Agenda

Brain development is a complex process involving several coordinated mechanisms to fine-tune gene expression across thousands of neurons. In the Drosophila central nervous system, maturation of neurons and circuit assembly occur in a stepwise manner starting from metamorphosis, and are likely governed by intricate gene regulatory networks. Since microRNAs represent an attractive mechanism to fine-tune gene expression at a post-transcriptional level, we investigated how they regulate the maturation of neurons. MicroRNAs have been found to mediate various roles in nervous system development, but previous studies did not evaluate the effect of their promiscuous interactions with mRNAs, making it difficult to understand their precise contribution and mode of action.
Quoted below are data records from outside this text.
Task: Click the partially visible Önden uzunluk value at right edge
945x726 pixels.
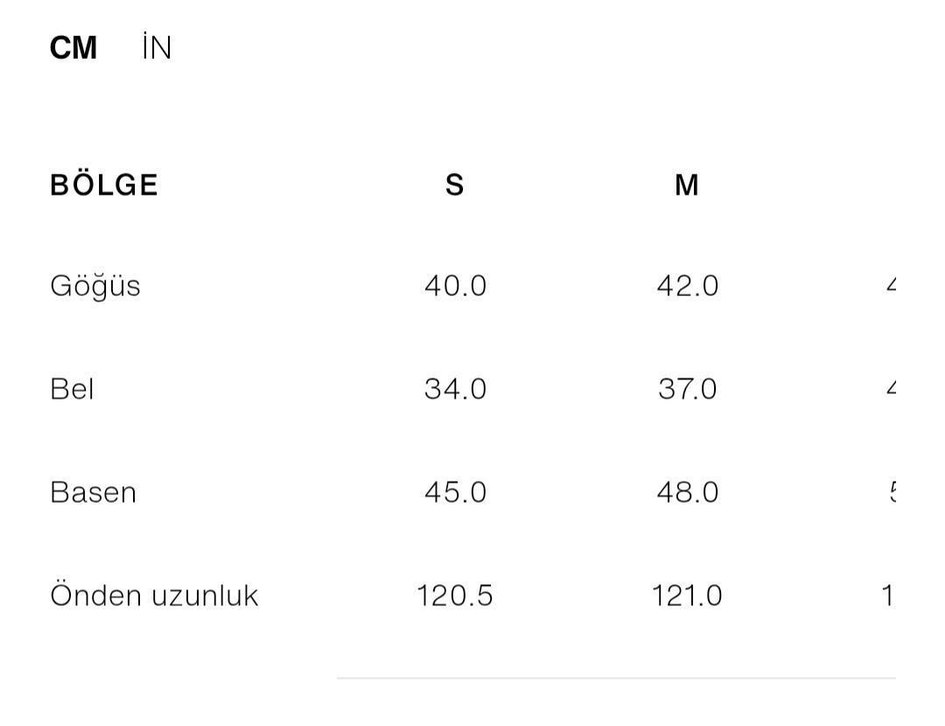Action: [887, 596]
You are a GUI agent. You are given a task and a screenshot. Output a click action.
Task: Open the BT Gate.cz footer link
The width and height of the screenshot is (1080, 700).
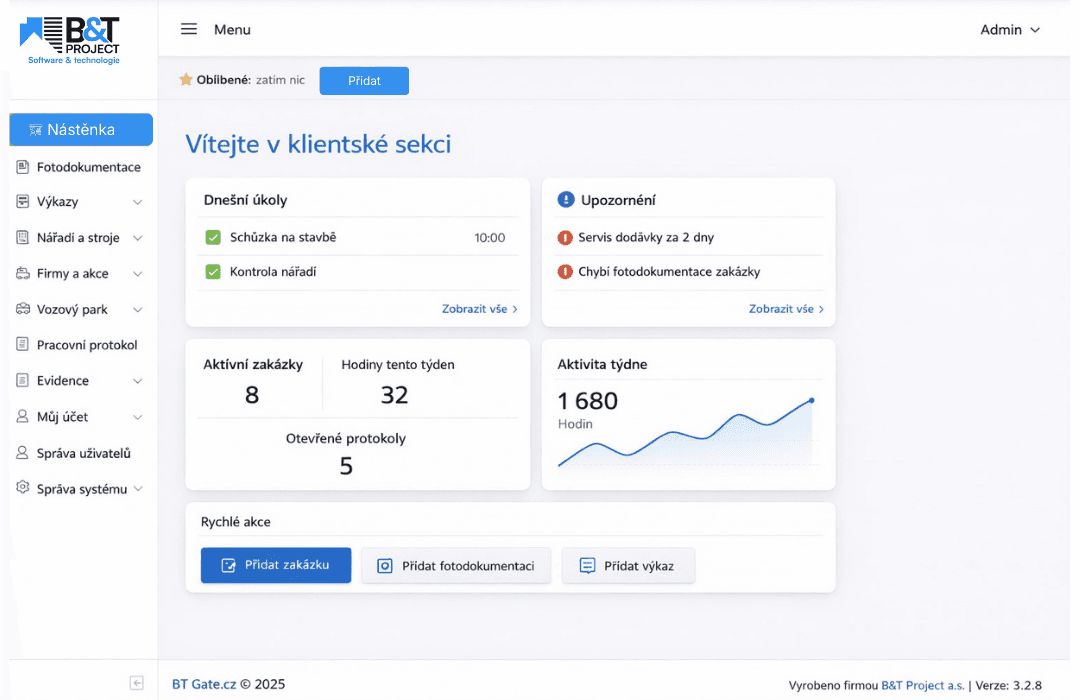[x=203, y=684]
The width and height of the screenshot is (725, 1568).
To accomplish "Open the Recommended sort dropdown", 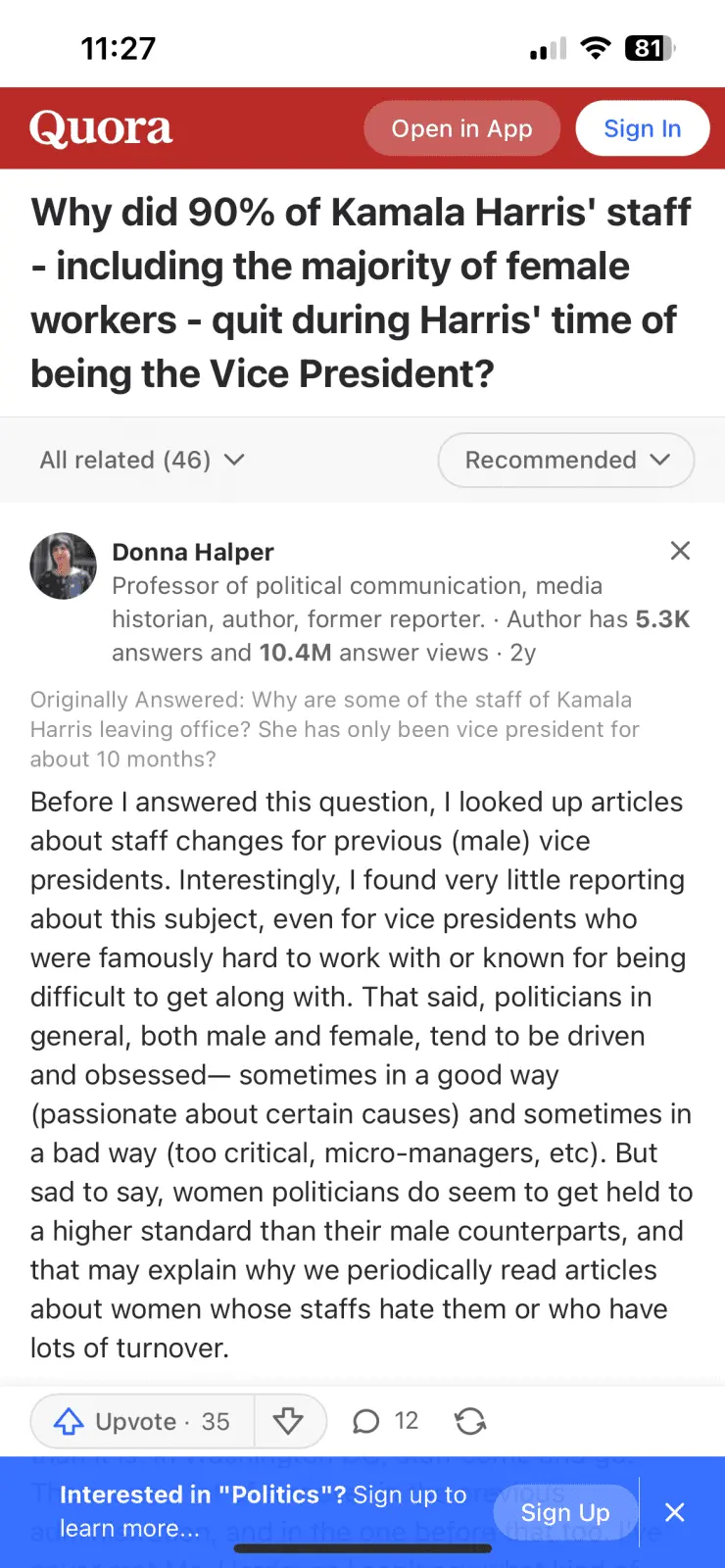I will tap(565, 460).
So, instead of investigating individual miRNA-mRNA interactions, we used a recently established technique, in vivo AGO-APP, along with miRNA sequencing to generate a comprehensive dataset of active neuronal miRNAs across development from late larval to adult stages and validated this data using different transgenics. We show that the complete loss of mature miRNAs during late larval stages results in precocious maturation of neurons. From the sequencing dataset, we identified a module of miRNAs enriched in late larvae that are predicted to target the axon-dendrite morphogenesis pathway. Overexpression of individual miRNAs from the module caused severe axon guidance defects in mushroom body neurons, and the knockdown of the miRNA module resulted in early neuron maturation. Therefore, using AGO-APP, we have profiled active miRNAs in neuronal maturation and identified a miRNA module with roles in axon guidance.